Le nœud de la controverse se trouve dans l’article 266 nouvellement introduit dans la loi budgétaire 2026-2027. Celui-ci stipule qu’« au titre de la gestion budgétaire 2026/2027, il est interdit au personnel de l’Office burundais des recettes ayant cessé leurs fonctions à la suite d’une démission, d’une destitution ou d’un licenciement, de prester en qualité de conseil comptable ou fiscal, avocat-conseil ou déclarant en douane d’un contribuable, avant l’expiration d’une période de cinq ans, comptée à partir de la date de démission, de destitution ou de licenciement ».

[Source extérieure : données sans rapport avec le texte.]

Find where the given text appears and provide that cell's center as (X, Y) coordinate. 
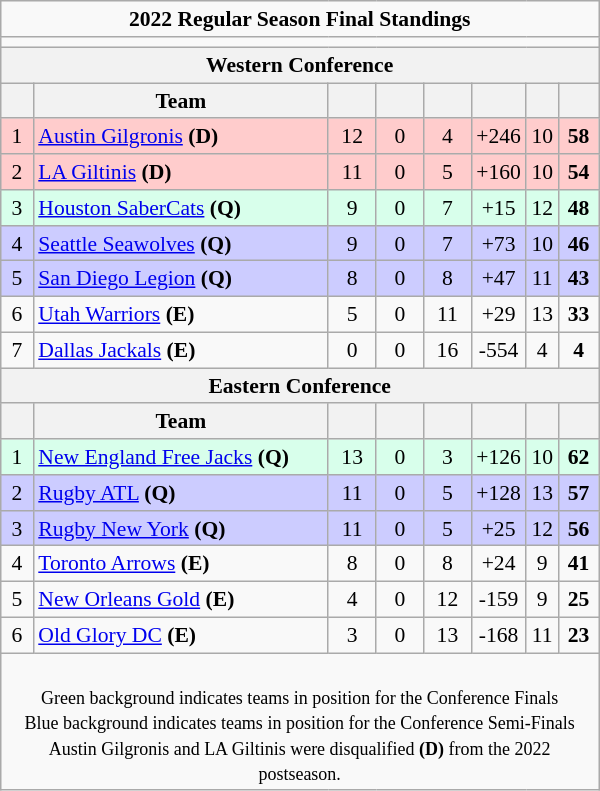
+24 (498, 564)
41 (579, 564)
16 (448, 350)
48 (579, 208)
Rugby New York (Q) (180, 528)
-159 (498, 599)
+246 (498, 136)
Toronto Arrows (E) (180, 564)
Rugby ATL (Q) (180, 493)
Seattle Seawolves (Q) (180, 243)
33 (579, 314)
Austin Gilgronis (D) (180, 136)
New England Free Jacks (Q) (180, 457)
San Diego Legion (Q) (180, 279)
+29 (498, 314)
2022 Regular Season Final Standings (300, 19)
57 (579, 493)
+25 (498, 528)
+126 (498, 457)
Western Conference (300, 65)
Old Glory DC (E) (180, 635)
+15 (498, 208)
+47 (498, 279)
46 (579, 243)
43 (579, 279)
+128 (498, 493)
+160 (498, 172)
62 (579, 457)
Utah Warriors (E) (180, 314)
LA Giltinis (D) (180, 172)
Dallas Jackals (E) (180, 350)
56 (579, 528)
23 (579, 635)
Houston SaberCats (Q) (180, 208)
-168 (498, 635)
25 (579, 599)
New Orleans Gold (E) (180, 599)
+73 (498, 243)
54 (579, 172)
Eastern Conference (300, 386)
58 (579, 136)
-554 (498, 350)
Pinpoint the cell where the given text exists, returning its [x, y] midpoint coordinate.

Dès l’annonce de cette nouvelle disposition, plusieurs employés de l’OBR l’ont contestée, la qualifiant de contraignante et d’injuste. Face à la polémique, le ministre en charge des Finances, Alain Ndikumana, a été appelé à s’expliquer devant les élus du peuple.
Le ministre a notamment affirmé que la mesure visait les anciens employés qui deviennent déclarants en douane après leur démission. « Aujourd’hui, tous les démissionnaires sont des déclarants. Qu’ils sachent alors qu’ils ne pourront pas exercer avant cinq ans. Ceci parce que nous avons constaté qu’ils font exprès de cacher certaines informations, de façon qu’une fois face à eux au tribunal, on ne peut les vaincre », a-t-il déclaré.
Ces explications n’ont toutefois pas convaincu plusieurs employés et anciens cadres de l’OBR. Un cadre de l’institution, qui s’est confié à la RPA sous couvert d’anonymat pour des raisons de sécurité, estime que la véritable raison de cette mesure est liée à l’expérience accumulée par les agents qui quittent l’Office.
« Ceux qui sont en train de démissionner sont des anciens qui ont beaucoup d’expérience. Ce qui veut dire qu’ils connaissent très bien toutes les failles et lacunes contenues dans les lois », affirme-t-il.
Selon cette source, les départs des employés expérimentés interviennent alors que l’OBR recrute de nouveaux agents dont les compétences sont, selon lui, insuffisantes pour faire face à certaines situations. Il estime que cette situation pourrait expliquer les inquiétudes du gouvernement quant à une éventuelle baisse des recettes collectées par l’institution.
Les anciens employés de l’OBR partagent cette analyse. L’un d’eux, qui s’est confié à la RPA, dénonce les explications fournies par le ministre des Finances et invite plutôt le gouvernement à s’attaquer aux causes profondes des départs massifs au sein de l’institution.
« Ses dires ne sont que des échappatoires. Le plus important est de dégager le pourquoi de ces départs massifs. Ils démissionnent parce qu’ils jugent qu’ils ne sont pas bien traités, en plus des salaires qui ne les satisfont pas », explique-t-il.
Selon cet ancien employé, la crainte du gouvernement est également liée au risque de voir les recettes diminuer en raison du départ des agents expérimentés. Il affirme par ailleurs que les nouveaux recrutés, qu’il présente comme proches du parti au pouvoir, bénéficient de meilleures conditions salariales, une situation qui, selon lui, exacerbe le mécontentement des anciens employés.
Ces derniers rappellent également que le Code du travail ne prévoit pas, selon eux, qu’un employé démissionnaire doive obtenir l’autorisation de son ancien employeur avant d’embrasser une nouvelle carrière. Ils estiment ainsi que la nouvelle disposition constitue une restriction injustifiée au droit de travailler.